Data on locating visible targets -
-- BEGIN --

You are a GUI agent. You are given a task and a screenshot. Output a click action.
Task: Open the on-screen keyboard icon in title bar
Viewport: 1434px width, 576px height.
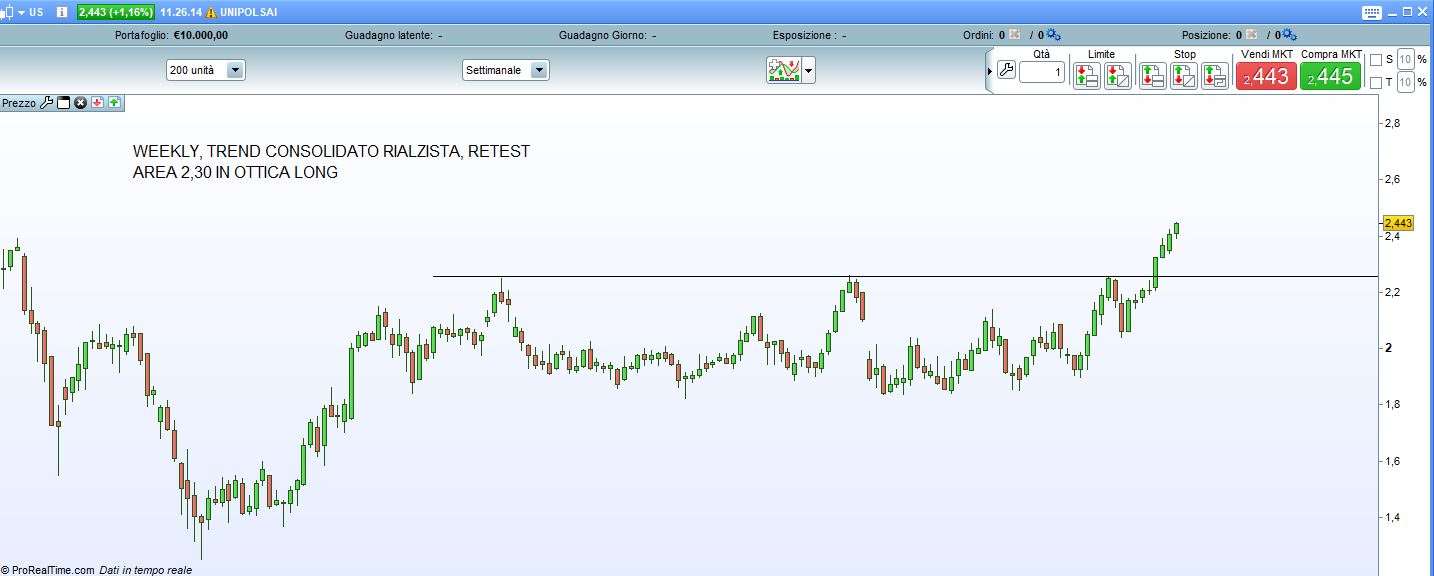(x=1373, y=12)
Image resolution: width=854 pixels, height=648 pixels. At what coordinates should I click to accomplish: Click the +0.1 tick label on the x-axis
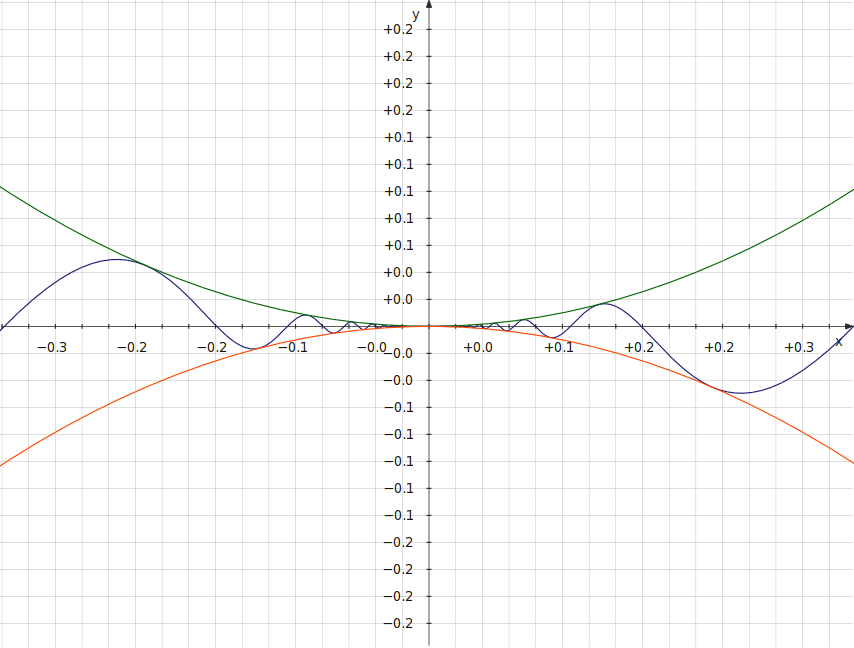[558, 347]
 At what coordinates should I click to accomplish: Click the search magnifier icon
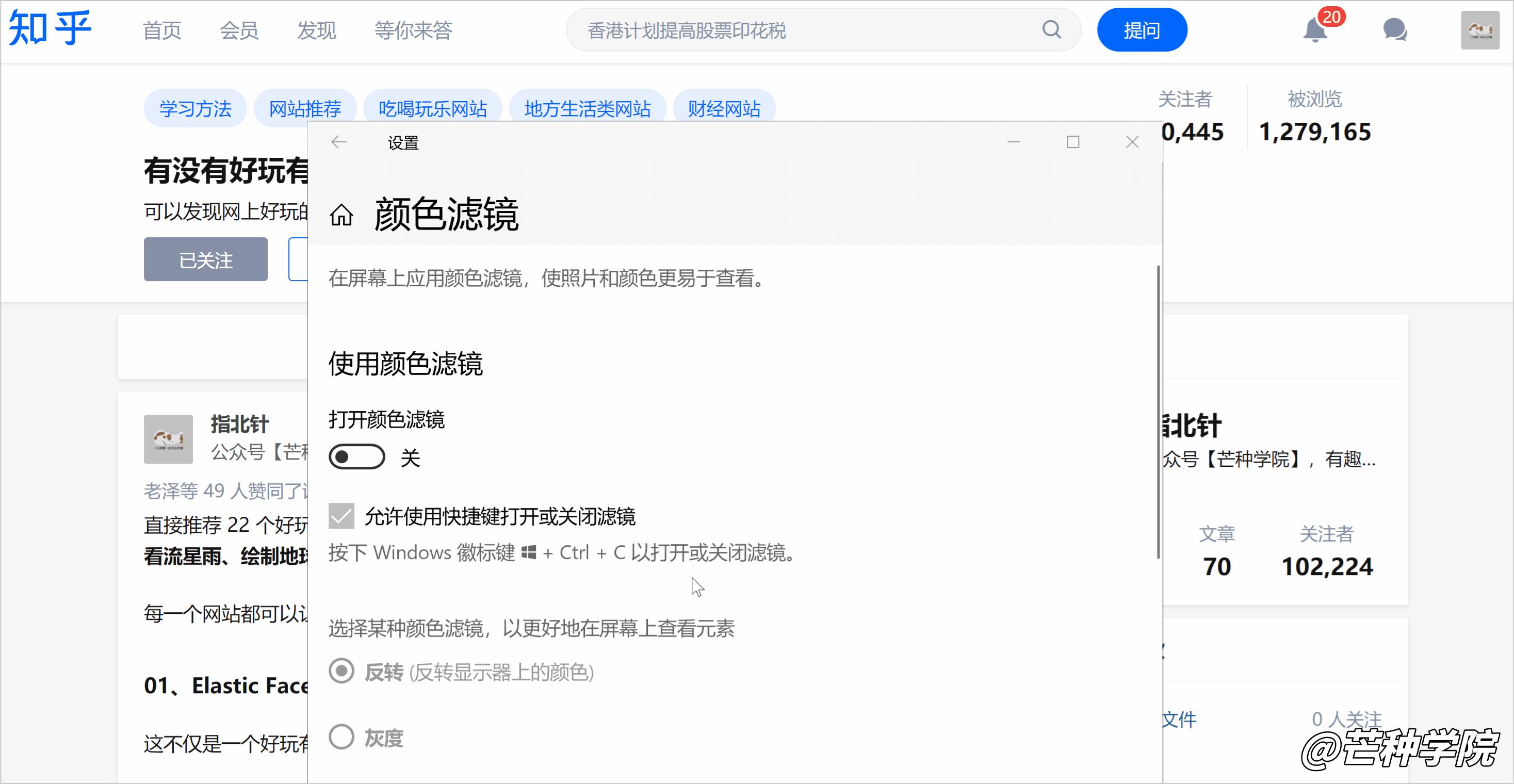click(1051, 29)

-- END --

WHAT THE TASK REQUIRES - Reproduce the lines above word for word, omitting the pictures from your answer.

EXERCISE SOLUTION -
You are a GUI agent. You are given a task and a screenshot. Output a click action.
Task: Open the on-screen keyboard icon in title bar
Viewport: 1434px width, 576px height.
(x=1373, y=12)
Image resolution: width=854 pixels, height=648 pixels. At what coordinates should I click to accomplish: Click the +0.1 tick label on the x-axis
[558, 347]
 At what coordinates should I click to accomplish: Click the search magnifier icon
click(1051, 29)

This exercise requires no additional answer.